In vitro, in vivo における PKN1 と PKN2 による MRTFA のリン酸化（Fig6）
PKN によるMRTFA のリン酸化を評価するために、抗 pSer51 MRTFA 抗体と抗 pThr57 MRTFA 抗体を作成した。GST-MRTFA-NT は PKN と ROCK に容量依存性にリン酸化され、Ser51 と Thr57 いずれも PKN が ROCK より強くリン酸化された。続いて in vivoでの PKN による MRTFA のリン酸化を検討するために、TAC5 日後のマウスの心臓で MRTFA Ser51 と Thr57 のリン酸化を調べた。TAC5 日後の cmc-PKN1/2wt/wt マウスの心臓において MRTFA Ser51 と Thr57 のリン酸化が示され、cmc-PKN1/2 DKO マウスではそのリン酸化が抑制された。

心筋特異的 PKN1/PKN2 欠損マウスによるアンギオテンシンⅡ誘発性心臓機能障害の抑制（Fig7）
心不全の発症因子であるアンギオテンシンⅡを介した MRTFA の Ser51, Thr57 のリン酸化を検討した。cmc-PKN1/2wt/wt マウスより単離した心筋細胞ではアンギオテンシンⅡ刺激は MRTFA のリン酸化を亢進したが、cmc-PKN1/2 DKO マウスではそのリン酸化は抑制された。アンギオテンシンⅡを 4 週間持続投与する心不全モデルにおいて、 cmc-PKN1/2 DKO マウスではアンギオテンシンⅡによる心機能低下と心重量増加を抑制した。さらに、cmc-PKN1/2 DKO マウスではアンギオテンシンⅡによる心臓線維化を有意に抑制した。

PKN を介した遺伝子発現（Fig8）
次に、cmc-PKN1/2wt/wt マウスと cmc-PKN1/2 DKO マウスの心臓に対して抗 MRTFA抗体を用いたクロマチン免疫沈降を行った。心不全関連遺伝子である Myh7、Nppa、 Ctgf、Tgfb1 のプロモーターと MRTFA との結合が TAC により促進し、その結合は cmc- PKN1/2 DKO マウスにおいて抑制されていた。
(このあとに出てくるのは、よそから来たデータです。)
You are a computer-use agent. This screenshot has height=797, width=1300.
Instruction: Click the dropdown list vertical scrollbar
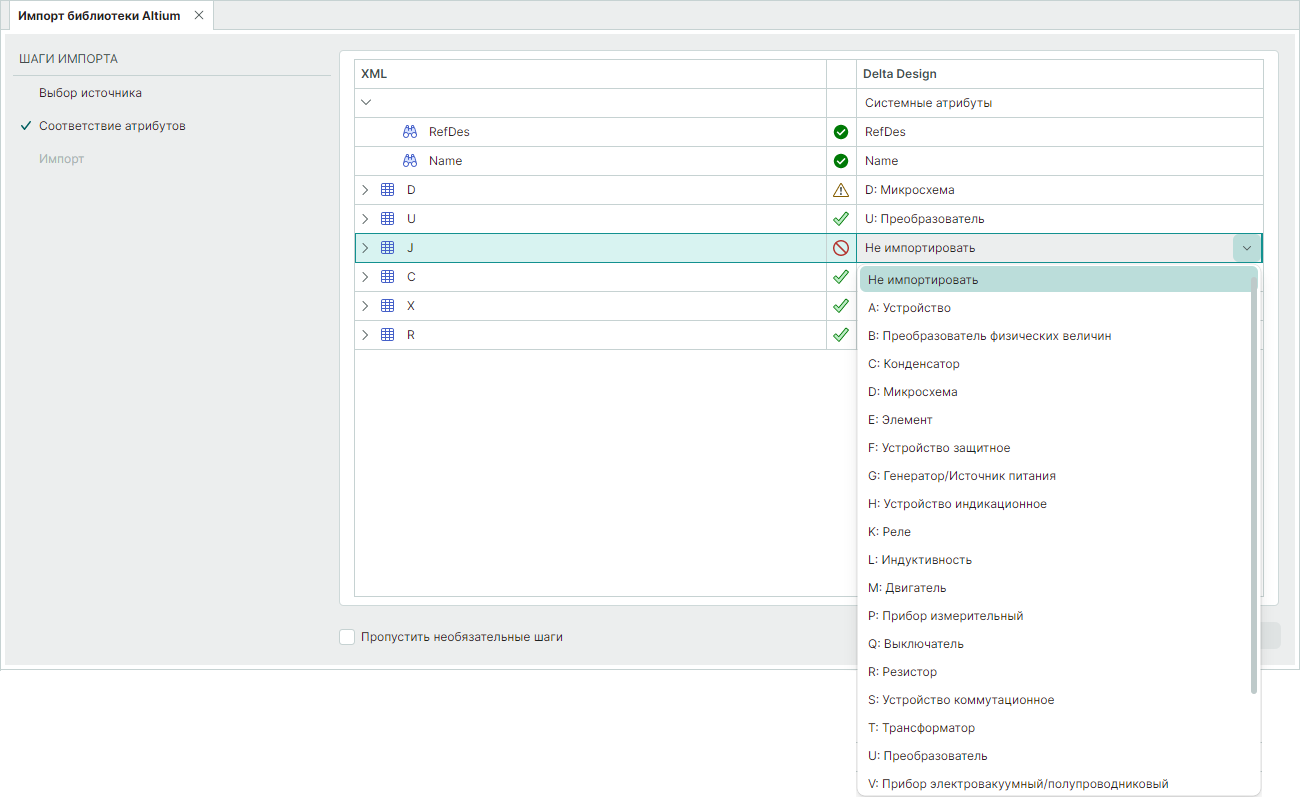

これらの結果から PKN の阻害は心臓において MRTFA/SRF を介した心不全関連遺伝子の発現を抑制し、心不全における心機能低下を防ぐことが示唆された。

【考察】
今回我々は、心筋特異的 PKN1、PKN2 欠損マウスが圧負荷やアンギオテンシンⅡにより発症する心不全の病態を改善することを示した。これらは、低分子量 GTP 結合タンパク質 RHOA の標的分子である PKN が、MRTFA のリン酸化を介して MRTFA と G-アクチンの結合を阻害し、SRF による心不全関連遺伝子の発現を増加させることが機序と考えられた。PKN-MRTFA-SRF を介した遺伝子発現は心臓機能障害のシグナル伝達において重要な知見となり、PKN は心臓肥大、線維化の制御に重要な役割を果たすことが証明され、心不全治療の新たな標的となることが期待された。

【結論】
PKN1/2 は MRTFA をリン酸化し、心臓肥大と線維化を制御することが証明され、心不全の新たな治療標的になることが示唆された。